(Saved entries)
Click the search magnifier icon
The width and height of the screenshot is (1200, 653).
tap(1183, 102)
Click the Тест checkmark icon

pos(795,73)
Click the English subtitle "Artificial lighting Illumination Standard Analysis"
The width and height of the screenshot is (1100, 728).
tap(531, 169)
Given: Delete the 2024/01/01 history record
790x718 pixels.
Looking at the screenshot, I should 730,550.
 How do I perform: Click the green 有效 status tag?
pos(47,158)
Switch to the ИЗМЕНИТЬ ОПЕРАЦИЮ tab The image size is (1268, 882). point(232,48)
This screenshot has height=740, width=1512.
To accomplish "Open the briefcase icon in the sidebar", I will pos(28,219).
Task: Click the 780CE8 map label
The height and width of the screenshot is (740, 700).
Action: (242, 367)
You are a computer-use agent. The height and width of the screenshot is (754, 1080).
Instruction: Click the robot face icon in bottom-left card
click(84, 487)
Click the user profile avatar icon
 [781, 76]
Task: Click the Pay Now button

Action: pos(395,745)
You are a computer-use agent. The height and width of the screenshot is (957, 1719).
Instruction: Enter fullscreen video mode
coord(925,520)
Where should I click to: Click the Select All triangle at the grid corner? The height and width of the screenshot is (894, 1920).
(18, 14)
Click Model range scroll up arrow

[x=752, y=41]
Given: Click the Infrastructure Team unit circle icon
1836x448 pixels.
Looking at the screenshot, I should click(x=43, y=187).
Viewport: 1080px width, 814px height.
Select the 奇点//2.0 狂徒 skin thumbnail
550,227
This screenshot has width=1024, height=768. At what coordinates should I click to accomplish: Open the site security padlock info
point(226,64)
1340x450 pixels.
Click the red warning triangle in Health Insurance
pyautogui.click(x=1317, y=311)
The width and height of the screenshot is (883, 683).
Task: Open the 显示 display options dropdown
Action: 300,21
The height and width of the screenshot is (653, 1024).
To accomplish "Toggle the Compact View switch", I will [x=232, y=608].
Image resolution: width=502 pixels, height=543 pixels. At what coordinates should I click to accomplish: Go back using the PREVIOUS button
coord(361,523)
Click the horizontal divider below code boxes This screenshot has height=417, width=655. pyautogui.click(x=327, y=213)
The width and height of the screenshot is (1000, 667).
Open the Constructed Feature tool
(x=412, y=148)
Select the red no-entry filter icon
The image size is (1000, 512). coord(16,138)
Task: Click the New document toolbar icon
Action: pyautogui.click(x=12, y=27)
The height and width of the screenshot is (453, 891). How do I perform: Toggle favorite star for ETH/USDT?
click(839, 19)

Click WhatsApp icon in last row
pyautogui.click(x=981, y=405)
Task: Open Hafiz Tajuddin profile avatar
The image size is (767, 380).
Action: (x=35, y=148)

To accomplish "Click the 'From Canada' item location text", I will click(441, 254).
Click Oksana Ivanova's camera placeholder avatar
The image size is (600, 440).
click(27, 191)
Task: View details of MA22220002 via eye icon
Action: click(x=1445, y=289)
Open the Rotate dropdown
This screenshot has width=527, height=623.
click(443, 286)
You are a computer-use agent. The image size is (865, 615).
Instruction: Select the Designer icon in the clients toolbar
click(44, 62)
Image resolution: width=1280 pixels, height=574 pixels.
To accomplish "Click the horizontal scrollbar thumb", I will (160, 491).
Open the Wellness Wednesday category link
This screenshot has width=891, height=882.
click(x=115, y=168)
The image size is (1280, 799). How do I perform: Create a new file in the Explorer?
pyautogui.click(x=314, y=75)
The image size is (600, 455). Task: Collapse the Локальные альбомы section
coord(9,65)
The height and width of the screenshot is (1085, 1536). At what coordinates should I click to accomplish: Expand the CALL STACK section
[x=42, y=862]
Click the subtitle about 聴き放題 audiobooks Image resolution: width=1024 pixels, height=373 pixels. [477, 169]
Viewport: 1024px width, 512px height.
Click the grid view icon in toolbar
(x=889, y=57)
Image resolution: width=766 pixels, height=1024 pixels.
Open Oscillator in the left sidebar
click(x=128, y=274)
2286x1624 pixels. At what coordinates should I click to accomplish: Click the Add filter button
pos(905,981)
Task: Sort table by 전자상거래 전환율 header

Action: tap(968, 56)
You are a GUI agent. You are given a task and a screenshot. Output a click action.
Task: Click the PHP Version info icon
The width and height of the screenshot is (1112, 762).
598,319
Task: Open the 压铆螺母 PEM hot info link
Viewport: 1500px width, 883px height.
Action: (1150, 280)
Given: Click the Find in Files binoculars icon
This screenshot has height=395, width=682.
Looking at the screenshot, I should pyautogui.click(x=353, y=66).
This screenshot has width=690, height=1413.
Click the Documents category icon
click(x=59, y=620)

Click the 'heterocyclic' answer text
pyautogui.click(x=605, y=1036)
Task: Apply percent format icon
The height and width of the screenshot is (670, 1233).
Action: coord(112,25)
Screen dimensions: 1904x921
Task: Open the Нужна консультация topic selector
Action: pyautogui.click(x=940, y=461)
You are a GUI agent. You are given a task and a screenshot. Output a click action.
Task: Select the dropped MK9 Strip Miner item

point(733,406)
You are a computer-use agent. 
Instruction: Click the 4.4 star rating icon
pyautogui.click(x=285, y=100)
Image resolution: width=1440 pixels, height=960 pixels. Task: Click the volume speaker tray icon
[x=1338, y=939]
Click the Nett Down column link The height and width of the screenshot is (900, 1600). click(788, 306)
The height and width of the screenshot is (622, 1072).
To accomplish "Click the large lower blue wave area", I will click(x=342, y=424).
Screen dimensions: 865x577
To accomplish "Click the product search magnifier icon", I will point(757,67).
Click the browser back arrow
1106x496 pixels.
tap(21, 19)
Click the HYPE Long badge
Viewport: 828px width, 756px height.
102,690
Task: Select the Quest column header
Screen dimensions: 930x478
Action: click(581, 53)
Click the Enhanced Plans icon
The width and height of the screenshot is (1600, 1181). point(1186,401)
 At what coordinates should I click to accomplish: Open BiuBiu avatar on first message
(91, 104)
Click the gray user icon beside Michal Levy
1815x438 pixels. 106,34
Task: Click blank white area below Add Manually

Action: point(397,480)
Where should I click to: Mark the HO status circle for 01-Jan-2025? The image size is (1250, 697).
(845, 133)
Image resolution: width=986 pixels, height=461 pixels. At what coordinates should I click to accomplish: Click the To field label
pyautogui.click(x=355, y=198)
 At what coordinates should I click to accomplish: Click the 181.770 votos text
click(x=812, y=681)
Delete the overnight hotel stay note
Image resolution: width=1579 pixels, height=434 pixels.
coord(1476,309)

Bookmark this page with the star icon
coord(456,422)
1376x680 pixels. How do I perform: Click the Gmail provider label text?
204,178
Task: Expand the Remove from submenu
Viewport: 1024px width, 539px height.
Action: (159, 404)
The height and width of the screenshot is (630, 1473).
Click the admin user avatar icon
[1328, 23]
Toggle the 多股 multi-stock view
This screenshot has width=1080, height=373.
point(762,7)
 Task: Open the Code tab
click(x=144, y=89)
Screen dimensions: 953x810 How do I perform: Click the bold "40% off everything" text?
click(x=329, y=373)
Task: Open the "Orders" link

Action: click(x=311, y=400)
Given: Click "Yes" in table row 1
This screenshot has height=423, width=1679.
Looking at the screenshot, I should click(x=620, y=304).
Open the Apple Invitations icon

→ **Task to complete**
Would you set down every entry again, exactly?

→ **Response box**
Click the search magnifier icon
The width and height of the screenshot is (1200, 653).
tap(1183, 102)
Click the Тест checkmark icon

pos(795,73)
Click the English subtitle "Artificial lighting Illumination Standard Analysis"
The width and height of the screenshot is (1100, 728).
tap(531, 169)
Given: Delete the 2024/01/01 history record
790x718 pixels.
Looking at the screenshot, I should 730,550.
 How do I perform: Click the green 有效 status tag?
pos(47,158)
Switch to the ИЗМЕНИТЬ ОПЕРАЦИЮ tab The image size is (1268, 882). point(232,48)
This screenshot has height=740, width=1512.
To accomplish "Open the briefcase icon in the sidebar", I will pos(28,219).
Task: Click the 780CE8 map label
The height and width of the screenshot is (740, 700).
Action: (242, 367)
You are a computer-use agent. The height and width of the screenshot is (754, 1080).
Instruction: Click the robot face icon in bottom-left card
click(84, 487)
Click the user profile avatar icon
 [781, 76]
Task: Click the Pay Now button

Action: pos(395,745)
You are a computer-use agent. The height and width of the screenshot is (957, 1719).
Instruction: Enter fullscreen video mode
coord(925,520)
Where should I click to: Click the Select All triangle at the grid corner? The height and width of the screenshot is (894, 1920).
(18, 14)
Click Model range scroll up arrow

[x=752, y=41]
Given: Click the Infrastructure Team unit circle icon
1836x448 pixels.
Looking at the screenshot, I should click(x=43, y=187).
Viewport: 1080px width, 814px height.
Select the 奇点//2.0 狂徒 skin thumbnail
550,227
This screenshot has width=1024, height=768. At what coordinates should I click to accomplish: Open the site security padlock info
point(226,64)
1340x450 pixels.
Click the red warning triangle in Health Insurance
pyautogui.click(x=1317, y=311)
The width and height of the screenshot is (883, 683).
Task: Open the 显示 display options dropdown
Action: 300,21
The height and width of the screenshot is (653, 1024).
To accomplish "Toggle the Compact View switch", I will [x=232, y=608].
Image resolution: width=502 pixels, height=543 pixels. At what coordinates should I click to accomplish: Go back using the PREVIOUS button
coord(361,523)
Click the horizontal divider below code boxes This screenshot has height=417, width=655. pyautogui.click(x=327, y=213)
The width and height of the screenshot is (1000, 667).
Open the Constructed Feature tool
(x=412, y=148)
Select the red no-entry filter icon
The image size is (1000, 512). coord(16,138)
Task: Click the New document toolbar icon
Action: pyautogui.click(x=12, y=27)
The height and width of the screenshot is (453, 891). How do I perform: Toggle favorite star for ETH/USDT?
click(839, 19)

Click WhatsApp icon in last row
pyautogui.click(x=981, y=405)
Task: Open Hafiz Tajuddin profile avatar
The image size is (767, 380).
Action: (x=35, y=148)

To accomplish "Click the 'From Canada' item location text", I will click(441, 254).
Click Oksana Ivanova's camera placeholder avatar
The image size is (600, 440).
click(27, 191)
Task: View details of MA22220002 via eye icon
Action: click(x=1445, y=289)
Open the Rotate dropdown
This screenshot has width=527, height=623.
click(443, 286)
You are a computer-use agent. The image size is (865, 615).
Instruction: Select the Designer icon in the clients toolbar
click(44, 62)
Image resolution: width=1280 pixels, height=574 pixels.
To accomplish "Click the horizontal scrollbar thumb", I will (160, 491).
Open the Wellness Wednesday category link
This screenshot has width=891, height=882.
click(x=115, y=168)
The image size is (1280, 799). How do I perform: Create a new file in the Explorer?
pyautogui.click(x=314, y=75)
The image size is (600, 455). Task: Collapse the Локальные альбомы section
coord(9,65)
The height and width of the screenshot is (1085, 1536). At what coordinates should I click to accomplish: Expand the CALL STACK section
[x=42, y=862]
Click the subtitle about 聴き放題 audiobooks Image resolution: width=1024 pixels, height=373 pixels. [477, 169]
Viewport: 1024px width, 512px height.
Click the grid view icon in toolbar
(x=889, y=57)
Image resolution: width=766 pixels, height=1024 pixels.
Open Oscillator in the left sidebar
click(x=128, y=274)
2286x1624 pixels. At what coordinates should I click to accomplish: Click the Add filter button
pos(905,981)
Task: Sort table by 전자상거래 전환율 header

Action: tap(968, 56)
You are a GUI agent. You are given a task and a screenshot. Output a click action.
Task: Click the PHP Version info icon
The width and height of the screenshot is (1112, 762).
598,319
Task: Open the 压铆螺母 PEM hot info link
Viewport: 1500px width, 883px height.
Action: (1150, 280)
Given: Click the Find in Files binoculars icon
This screenshot has height=395, width=682.
Looking at the screenshot, I should pyautogui.click(x=353, y=66).
This screenshot has width=690, height=1413.
Click the Documents category icon
click(x=59, y=620)

Click the 'heterocyclic' answer text
pyautogui.click(x=605, y=1036)
Task: Apply percent format icon
The height and width of the screenshot is (670, 1233).
Action: coord(112,25)
Screen dimensions: 1904x921
Task: Open the Нужна консультация topic selector
Action: pyautogui.click(x=940, y=461)
You are a GUI agent. You are given a task and a screenshot. Output a click action.
Task: Select the dropped MK9 Strip Miner item

point(733,406)
You are a computer-use agent. 
Instruction: Click the 4.4 star rating icon
pyautogui.click(x=285, y=100)
Image resolution: width=1440 pixels, height=960 pixels. Task: Click the volume speaker tray icon
[x=1338, y=939]
Click the Nett Down column link The height and width of the screenshot is (900, 1600). click(788, 306)
The height and width of the screenshot is (622, 1072).
To accomplish "Click the large lower blue wave area", I will click(x=342, y=424).
Screen dimensions: 865x577
To accomplish "Click the product search magnifier icon", I will point(757,67).
Click the browser back arrow
1106x496 pixels.
tap(21, 19)
Click the HYPE Long badge
Viewport: 828px width, 756px height.
102,690
Task: Select the Quest column header
Screen dimensions: 930x478
Action: click(581, 53)
Click the Enhanced Plans icon
The width and height of the screenshot is (1600, 1181). point(1186,401)
 At what coordinates should I click to accomplish: Open BiuBiu avatar on first message
(91, 104)
Click the gray user icon beside Michal Levy
1815x438 pixels. 106,34
Task: Click blank white area below Add Manually

Action: point(397,480)
Where should I click to: Mark the HO status circle for 01-Jan-2025? The image size is (1250, 697).
(845, 133)
Image resolution: width=986 pixels, height=461 pixels. At what coordinates should I click to accomplish: Click the To field label
pyautogui.click(x=355, y=198)
 At what coordinates should I click to accomplish: Click the 181.770 votos text
click(x=812, y=681)
Delete the overnight hotel stay note
Image resolution: width=1579 pixels, height=434 pixels.
coord(1476,309)

Bookmark this page with the star icon
coord(456,422)
1376x680 pixels. How do I perform: Click the Gmail provider label text?
204,178
Task: Expand the Remove from submenu
Viewport: 1024px width, 539px height.
Action: (159, 404)
The height and width of the screenshot is (630, 1473).
Click the admin user avatar icon
[1328, 23]
Toggle the 多股 multi-stock view
This screenshot has width=1080, height=373.
point(762,7)
 Task: Open the Code tab
click(x=144, y=89)
Screen dimensions: 953x810 How do I perform: Click the bold "40% off everything" text?
click(x=329, y=373)
Task: Open the "Orders" link

Action: click(x=311, y=400)
Given: Click "Yes" in table row 1
This screenshot has height=423, width=1679.
Looking at the screenshot, I should click(x=620, y=304).
Open the Apple Invitations icon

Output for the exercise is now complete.